Appeal from Court of Chancery.

Action by Margaret A. Cooper against Edwin Colson and others. Judgment for plaintiff, and defendants appeal. Reversed.

Enoch S. Fogg and David J. Pancoast, for appellants.

I. O. & J. W. Acton, for respondent.

FORT, J. This is a suit in equity for specific performance of an alleged contract for the devise of lands. The bill is filed against the heirs at law of Joseph P. Colson, who died intestate leaving three farms in the county of Salem, in this state. The bill states the alleged agreement to have been "that if your oratrix would continue to live with him [Colson] and act as his housekeeper, to serve him and look after his interests, as she had done, he would compensate her fully and completely; that he would 'leave' her a farm. By which words your oratrix charges that said Joseph P. Colson meant, and did intend for your oratrix to understand, that he would make and execute his last will and testament, and would therein, in due form of law, devise to her a farm." The prayer of the bill is that the heirs at law be decreed "to convey to your oratrix, her heirs and assigns, the farm and plantation of which the said Joseph P. Colson died seised, and hereinbefore particularly described and set forth, known as the 'Peterson Farm.'" The answer denies the agreement as alleged in the bill, or any other agreement of like character. The proof shows, I think, that the agreement was made, and that Colson frequently stated that he did intend to leave to the complainant the Peterson farm, or that the Peterson farm was hers, or similar statements which clearly indicate that a parol agreement was made to devise, in consideration of the labor and services of the complainant, the Peterson farm to her.

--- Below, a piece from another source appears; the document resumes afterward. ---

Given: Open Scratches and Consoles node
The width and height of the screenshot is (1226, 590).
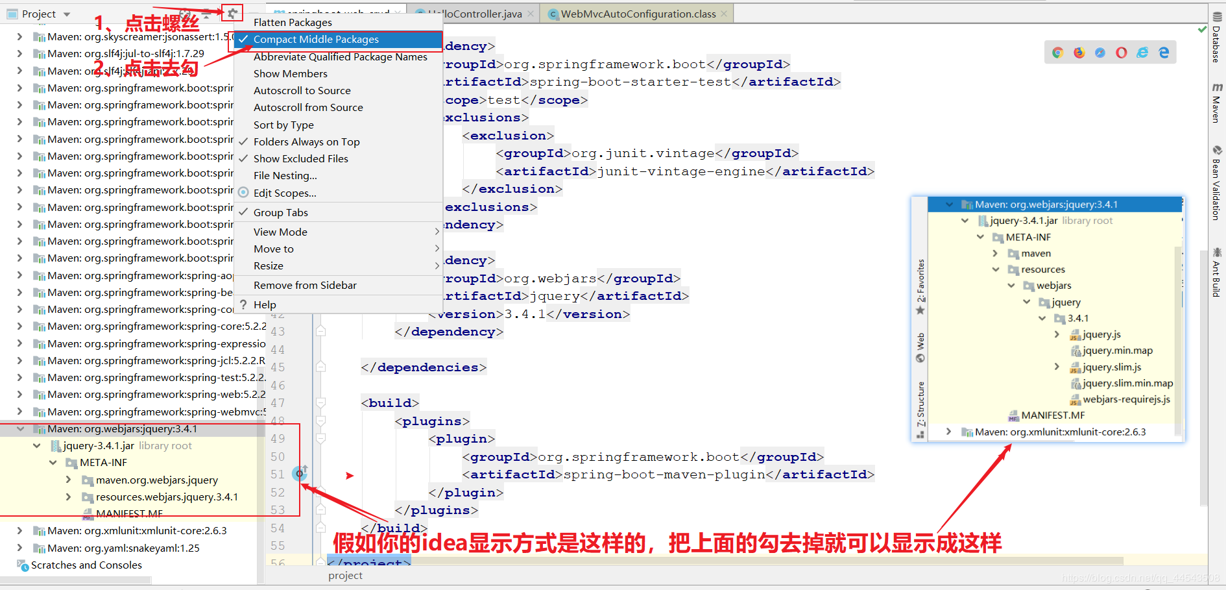Looking at the screenshot, I should pos(86,565).
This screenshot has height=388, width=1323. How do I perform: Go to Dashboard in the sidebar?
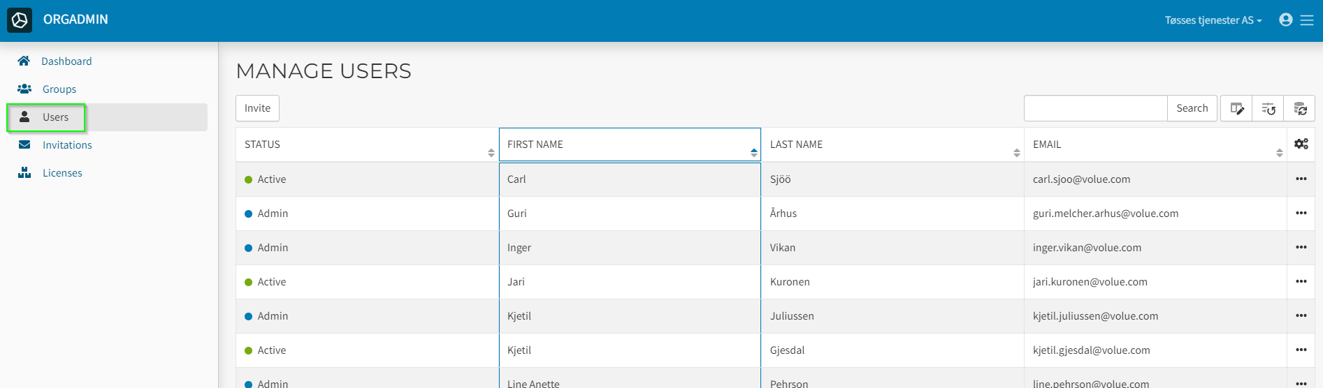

By our act "for the prevention of frauds and perjuries," approved March 27, 1874, it is provided "that no action shall be brought upon any contract or sale of lands, tenements or hereditaments, or any interest in or concerning them unless the agreement upon which such action shall be brought or some memorandum or note thereof, shall be in writing and signed by the party to be charged therewith, or some other person thereunto by him or her lawfully authorized." 2 Gen. St. p. 1603, § 5. An agreement to convey or devise lands wholly in parol is unenforceable at law. It is equally so in equity, unless there has been a partial or full performance in certain respects, in which case such an agreement may be specifically enforced by a court of equity notwithstanding the statute of frauds. The authorities to sustain this principle of equitable jurisdiction are collected and fully stated in note 2 to section 1409 of Pomeroy's Equity Jurisprudence, vol. 3, p. 456. The complainant in this case relies upon a partial or complete performance of the contract alleged, to sustain her prayer for specific performance. That the complainant did act as housekeeper, and attend upon and care for Colson, and did perform her part of the agreement in this regard, is proven; and if such a performance of her agreement to serve the deceased can be considered part performance, within the rule which permits equity to decree specific performance of contracts for the conveyance or devise of lands, she is entitled to such a decree in this case.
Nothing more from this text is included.